Essay / Theology

Nomina Sacra as Theological Claim

In his remarkable book The Divine Name(s) and the Holy Trinity, Kendall Soulen pays very close attention to the way the revealed name of God (the Tetragrammaton) functions in the Bible and in Christian theology.

If you’re reading the Old Testament in an English translation of the Bible, you’ll see the four-letter name of God (represented in transliterated form as YHWH) concealed behind the typographical convention of all caps: “The LORD said to my Lord…” (Ps. 110:1).  Any time a word shows up all caps, it’s like a Geiger counter going off: you know the holy name is buried there in the original language.

But when you get to the New Testament, you no longer get these all-caps alerts that God’s name is present. Even when the New Testament quotes the Old Testament, it flattens out the Hebrew distinction: “The Lord said to my Lord….”  That happens in our English translations because they faithfully represent what has already happened in the Greek text.  As long ago as the Septuagint, the divine name had been rendered simply with the title “Lord.” For a long time, scholars have said things like what Soulen quotes C.H. Dodd as saying: the Septuagint made monotheism easier to grasp “by merely eliminating the name of God.” The divine name may be sticking out of your Hebrew text, but not the Greek version of the Old Testament, or (downstream from such translation decisions) the Greek New Testament.

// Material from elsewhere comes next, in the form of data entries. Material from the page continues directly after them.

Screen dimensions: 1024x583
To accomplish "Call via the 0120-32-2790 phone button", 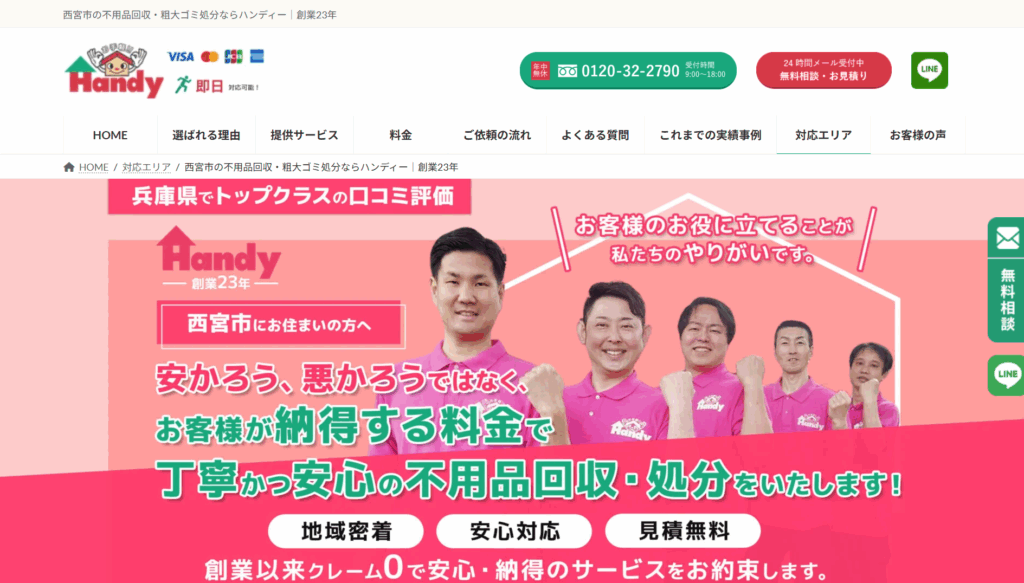I will [628, 71].
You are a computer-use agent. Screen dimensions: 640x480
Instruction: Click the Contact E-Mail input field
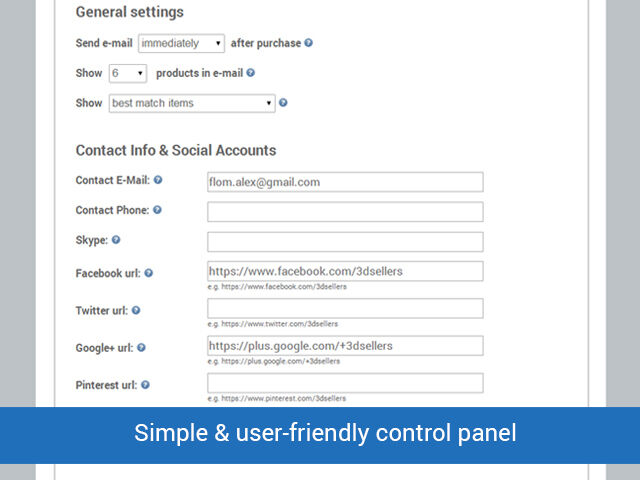[x=345, y=182]
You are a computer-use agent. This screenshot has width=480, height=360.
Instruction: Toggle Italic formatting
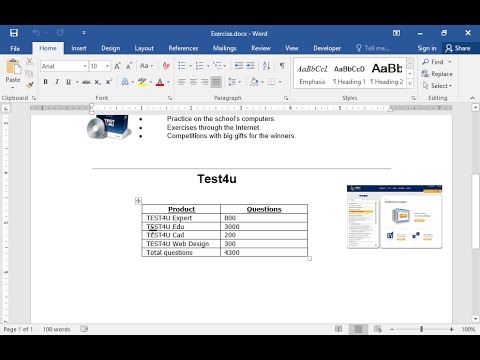click(x=57, y=82)
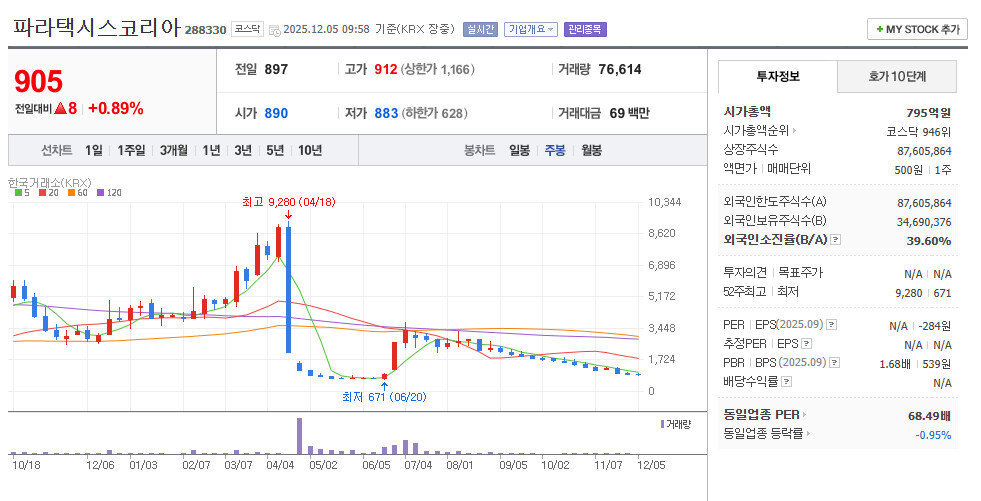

But Soulen points out that conclusions like this are guilty of ignoring the actual documentary evidence. If you look at the actual Bible texts we have from the early Christian period, you don’t find a flattened-out approach to the holy name. What you find instead are all sorts of weird ways of signifying that God’s name is special: Greek texts that drop Hebrew letters in, special ways of writing the divine name, and above all a kind of holy abbreviation system marking out the “holy names,” the nomina sacra.

Soulen does an excellent job of explaining all of this polyglot stuff in English. His most telling example is from 1 Corinthians 8:6, where Paul argues that there are lots of gods out there, but only one true God. When the scribes copied down that argument of Paul, they treated “gods” and “God” differently. Not, as we do, with an initial capital letter, but with something more striking. They did an abbreviation with a line over the top. Here’s how Soulen shows the passage in English:

Indeed, even though there may be so-called gods in heaven or on earth –as in fact there are many gods and many lords– yet for us there is only one GD, the Father, from whom are all things and for whom we exists, and one LD, JS CT, through whom are all things and through whom we exist.

Soulen notes that “this representation is based upon the text as it actually appears in Codex Sinaiticus.” He admits in a footnote that he cleaned things up a bit (there’s a nettlesome textual variant here). But here’s that passage from Sinaiticus:

Even if you don’t read Greek, you can see that in the third line from the bottom, there are some funny horizontal lines over certain pairs of letters: those are the letters that look like KC, IC, XC, which are abbreviations for kurios iesous christos, KS IS XS, or LD JS CT as Soulen has it.

It’s interesting to think that early Christians had certain Bible-reading aids that we don’t have: holy names marked out typographically (if that word applies to hand-written documents). We are used to thinking of how many advantages we have in modern Bibles, and we’re right: I love those spaces between the words! But in the earliest New Testament documents we have, there is a special way of handling holy names, and that way is not one that we have chosen to incorporate into English translations.

Perhaps you’ve already noticed one of the most important things about this nomina sacra abbreviation trick: it is not only applied to the name “God,” but also to “Lord,” “Jesus,” and “Christ.” You can see, in the text above, a claim about the divine dignity of Christ.

In fact, the scribes who produced Sinaiticus got downright trinitarian with this abbreviation convention. Check out 2 Corinthians 13:14, “the grace of the Lord Jesus Christ, and the love of God, and the communion of the Holy Spirit be with you all:”

In the top line you can see KY IY XY (Lord Jesus Christ) again, and the first two letters of the third line are a theta and an upsilon for theou, God (or GD as Soulen would show it). But look at the fourth line down, toward the end: there’s a bar over the PN for pneuma, that is, the Spirit in Holy Spirit. This great trinitarian benediction has three names singled out to get the abbreviation-bar treatment: the Lord Jesus Christ, God, and the Spirit.

I’ve simplified a lot of the evidence here, even from Soulen’s careful simplification of it. More detail can be found by consulting the endnotes in Soulen’s book. But these nomina sacra really bring some new evidence to discussions of early Christian thought on the Trinity, and on how the name of God is to be approached.